Morningstar, a leading provider of independent investment research, has reported estimated U.S. mutual fund and exchange-traded fund (ETF) asset flows for November 2015. Morningstar estimates net flow for mutual funds by computing the change in assets not explained by the performance of the fund and net flow for ETFs by computing the change in shares outstanding.
The trend of heavy investor allocations to international stocks and passive positions in U.S. equity and taxable-bond funds seems poised to continue. Intermediate-term bond and foreign large blend remained two of the most popular categories in November.
Actively managed U.S. equity funds saw their sixth-worst monthly outflow in November since 1993, when Morningstar began tracking asset flow data.
The high-yield bond category has seen volatile flows over the past few months and landed among the five categories with the greatest outflows in November. The turbulence continued into early December following the announcement from Third Avenue Management that it would liquidate its high-yield bond fund, Third Avenue Focused Credit, without allowing investors to redeem their shares right away.
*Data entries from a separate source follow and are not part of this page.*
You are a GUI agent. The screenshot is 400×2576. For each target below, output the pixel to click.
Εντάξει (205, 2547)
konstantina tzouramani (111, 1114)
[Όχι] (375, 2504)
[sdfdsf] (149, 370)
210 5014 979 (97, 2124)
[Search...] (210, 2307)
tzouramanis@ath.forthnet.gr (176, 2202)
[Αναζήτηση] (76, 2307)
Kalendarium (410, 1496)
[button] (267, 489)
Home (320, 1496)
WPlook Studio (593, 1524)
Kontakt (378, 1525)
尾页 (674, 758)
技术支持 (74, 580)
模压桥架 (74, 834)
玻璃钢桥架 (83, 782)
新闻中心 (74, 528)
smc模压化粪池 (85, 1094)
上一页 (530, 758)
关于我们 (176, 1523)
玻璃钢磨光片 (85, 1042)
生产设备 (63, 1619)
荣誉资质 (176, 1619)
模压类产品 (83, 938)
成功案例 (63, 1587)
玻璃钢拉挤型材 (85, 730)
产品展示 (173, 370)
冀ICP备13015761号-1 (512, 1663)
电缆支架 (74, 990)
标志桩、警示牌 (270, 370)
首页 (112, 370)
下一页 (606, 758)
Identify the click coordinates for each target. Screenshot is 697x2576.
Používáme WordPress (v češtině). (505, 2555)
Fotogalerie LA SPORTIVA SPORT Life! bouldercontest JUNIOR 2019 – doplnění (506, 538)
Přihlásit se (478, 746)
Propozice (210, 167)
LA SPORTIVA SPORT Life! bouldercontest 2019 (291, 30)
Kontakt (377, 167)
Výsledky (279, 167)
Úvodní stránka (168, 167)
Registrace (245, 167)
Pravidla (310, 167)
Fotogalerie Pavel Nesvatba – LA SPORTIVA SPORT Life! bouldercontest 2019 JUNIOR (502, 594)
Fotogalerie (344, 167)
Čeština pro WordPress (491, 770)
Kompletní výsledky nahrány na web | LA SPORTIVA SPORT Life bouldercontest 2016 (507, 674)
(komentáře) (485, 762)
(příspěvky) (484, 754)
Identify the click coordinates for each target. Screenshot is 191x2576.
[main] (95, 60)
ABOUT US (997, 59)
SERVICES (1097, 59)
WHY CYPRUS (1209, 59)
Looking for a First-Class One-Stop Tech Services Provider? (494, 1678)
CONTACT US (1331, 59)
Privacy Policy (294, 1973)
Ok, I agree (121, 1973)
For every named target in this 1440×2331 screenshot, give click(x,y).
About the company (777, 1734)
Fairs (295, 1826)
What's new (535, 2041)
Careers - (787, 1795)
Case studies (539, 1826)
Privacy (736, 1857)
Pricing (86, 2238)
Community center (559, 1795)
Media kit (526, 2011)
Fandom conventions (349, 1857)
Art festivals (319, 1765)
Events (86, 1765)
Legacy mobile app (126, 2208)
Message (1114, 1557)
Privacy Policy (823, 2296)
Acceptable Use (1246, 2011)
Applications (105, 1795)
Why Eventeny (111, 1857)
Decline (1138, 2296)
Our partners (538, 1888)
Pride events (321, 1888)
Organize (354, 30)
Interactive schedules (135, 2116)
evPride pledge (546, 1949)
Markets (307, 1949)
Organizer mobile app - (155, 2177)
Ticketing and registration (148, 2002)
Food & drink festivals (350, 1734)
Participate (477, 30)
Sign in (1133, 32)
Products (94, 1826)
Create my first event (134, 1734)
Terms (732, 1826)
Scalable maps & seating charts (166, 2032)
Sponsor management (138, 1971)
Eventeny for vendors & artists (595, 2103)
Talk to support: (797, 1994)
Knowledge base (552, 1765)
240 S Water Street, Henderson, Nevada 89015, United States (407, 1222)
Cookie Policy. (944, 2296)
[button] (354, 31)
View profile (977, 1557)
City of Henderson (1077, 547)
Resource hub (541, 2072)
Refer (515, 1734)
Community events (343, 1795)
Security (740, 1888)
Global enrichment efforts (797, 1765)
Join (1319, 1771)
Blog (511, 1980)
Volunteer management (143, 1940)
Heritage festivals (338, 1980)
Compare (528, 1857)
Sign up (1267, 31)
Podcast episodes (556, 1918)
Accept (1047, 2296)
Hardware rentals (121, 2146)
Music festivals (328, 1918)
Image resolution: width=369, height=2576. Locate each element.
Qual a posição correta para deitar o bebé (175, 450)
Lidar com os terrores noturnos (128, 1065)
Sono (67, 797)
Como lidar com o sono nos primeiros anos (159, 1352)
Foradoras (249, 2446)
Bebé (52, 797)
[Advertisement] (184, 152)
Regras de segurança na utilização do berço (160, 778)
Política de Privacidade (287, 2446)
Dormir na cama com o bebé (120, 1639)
Outflows from active funds continued in November for a number of fund companies, including PIMCO, Franklin Templeton, Fidelity, and J.P. Morgan. On the passive side, Vanguard and iShares took in $14.2 billion and $13.0 billion, respectively. Vanguard has collected inflows of $1 trillion since the beginning of the financial crisis in December 2007 and has seen just two months of outflows since then, October 2010 and June 2013.
Each of the five active funds with the highest monthly inflows were fixed-income funds. PIMCO Income, which has a Morningstar Analyst Rating™ of Silver, led the pack with inflows of $1.2 billion, and Bronze-rated T. Rowe Price New Income was a newcomer to the list with inflows of $741 million.